“How does it happen,” Hope Edelman asks in her essay, The Myth of Co-parenting, “that even today, in this post-second wave, post superwoman dual income society we are supposed to live in, the mother nearly always becomes the primary parent, even when she, too, works full time- the one who meets most or all the children’s and household’s needs?”
I have seen it in most of my friends, my cousins and even in the random acquaintances that when disaster struck in the form of a wailing baby in a restaurant, a fall, throw-up, pamper alert or even inter-kid tension, the father after throwing a panicked look around, retreats and the mom moves into turbo charged control mode, flinging any obstacles aside that are in the way of her performing her motherly duty. (Of course I am exagger-generalizing. In every 20 families, there is probably one where the roles are reversed, but for this particular entry, we shall stick to the sad norm.) In our culture, fathers who are overly involved in parenting are subtly catergorized, almost labelled as being under the wife’s spell, or in meaner cases, as being whipped. I mean a father who would naturally want to be part of the baby’s daily sleep-poop-play routine- unheard of!! We also box moms who work as being uninterested in family life and of largely ignoring the vital needs of the baby, and the kid will defintely grow up both disturbed and in need of therapy by the time he is 21. We don’t like mediums- they dont make for exciting chit chat and we don’t prefer balance because it means that someone out there has actually stumbled upon a formula that allows both parents to take on equal reposnsibility but according to their area of expertise.

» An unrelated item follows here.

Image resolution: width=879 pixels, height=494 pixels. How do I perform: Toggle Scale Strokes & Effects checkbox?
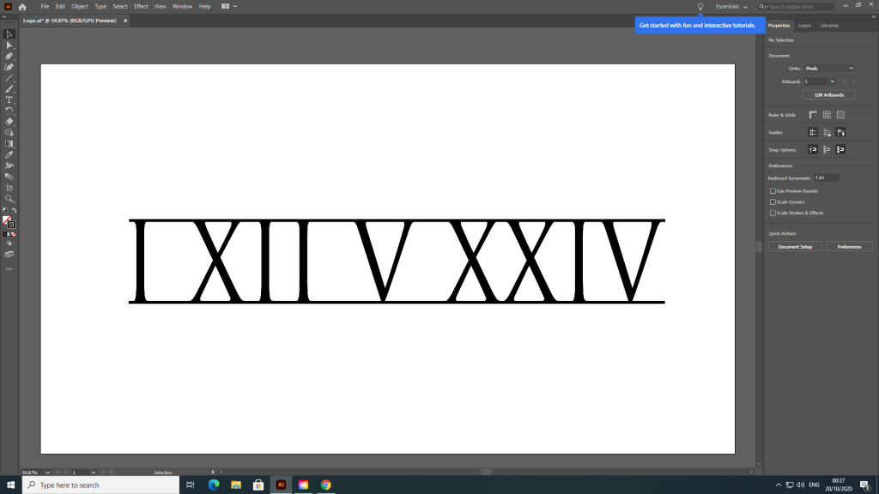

Personally, I simply do not get wives who are ok with the fact that their husband refuses to change a pamper saying that his role is that of the provider. I also do not understand how some wives are ok with the husband needing his alone time after coming back from a day of work and asking her to take the baby out for a bit so he could relax in peace. As one offs both situations are acceptable- who doesn’t need some quiet sometimes and of course fobbing off a pamper call to the other is apart of the game. But as a rule, they are not on. For me, the decision to have a child meant that both of us were willing and agreeable to the chaos that would ensue in our lives. It meant compromising on certain things for a while for both of us- no more endless head massages and pedi treatments for me- but no more never-ending video gaming for k. It did not mean that we would have a kid, and he would get on with life as we once knew it while I made all the baby and home calls.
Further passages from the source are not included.